H.R. 5771, the “Tax Increase Prevention Act of 2014,” which extends more than 50 expired business and individual tax breaks, has to be scheduled for a vote in the Senate, which does not have its own package, before Congress adjourns Dec. 11.
Provisions in the House bill would extend multiemployer pension plans’ ability to take an additional five years to amortize funding shortfalls in addition to a regular 15-year period, and extend through 2015 special rules for underfunded plans. Those rules created plan zones based on funding and require annual review and certification of a plan’s funded status. Unless funded 80% or better, plans are classified as either endangered (yellow zone) or critical (red zone, typical less than 65% funded) and must take specific corrective actions to improve funded status.

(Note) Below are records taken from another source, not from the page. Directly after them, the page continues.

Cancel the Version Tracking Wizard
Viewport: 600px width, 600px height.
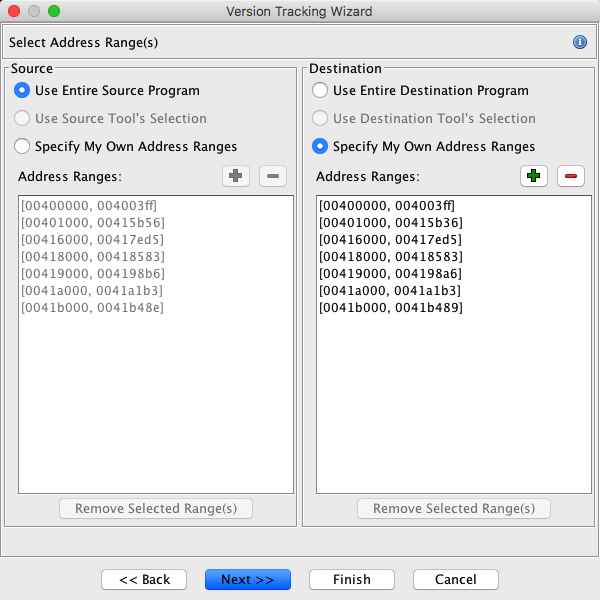pos(455,580)
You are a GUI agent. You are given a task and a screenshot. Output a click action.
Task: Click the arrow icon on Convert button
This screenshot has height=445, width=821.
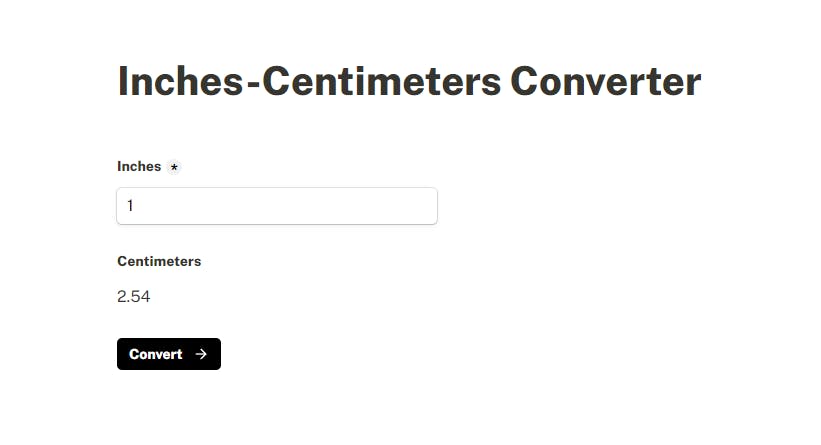click(201, 354)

Proponents of multiemployer pension reform are still pushing for Congress to approve a more comprehensive package before it adjourns. A bipartisan statement from the House Education and Workforce Committee said that “members are still discussing the details about a possible legislative solution to the multiemployer pension crisis, and remain hopeful Congress will act before the end of the year. Any decisions regarding how a possible solution might move through the legislative process will be made by leadership at the appropriate time.”